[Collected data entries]
Start of Block

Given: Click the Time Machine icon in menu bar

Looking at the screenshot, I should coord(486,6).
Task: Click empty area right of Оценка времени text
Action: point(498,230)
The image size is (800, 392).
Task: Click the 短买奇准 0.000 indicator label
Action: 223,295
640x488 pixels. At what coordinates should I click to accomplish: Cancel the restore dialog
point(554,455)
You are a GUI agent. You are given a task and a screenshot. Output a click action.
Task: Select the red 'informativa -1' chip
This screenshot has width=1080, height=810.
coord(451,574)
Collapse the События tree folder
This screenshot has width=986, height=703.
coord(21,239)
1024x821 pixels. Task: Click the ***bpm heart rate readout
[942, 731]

End of Block

• EXERCISE BRIEF: Include both ends. Return the line holding "Collapse the События tree folder" and all lines after it in the records above, exactly as written.

• ANSWER BELOW:
Collapse the События tree folder
This screenshot has width=986, height=703.
coord(21,239)
1024x821 pixels. Task: Click the ***bpm heart rate readout
[942, 731]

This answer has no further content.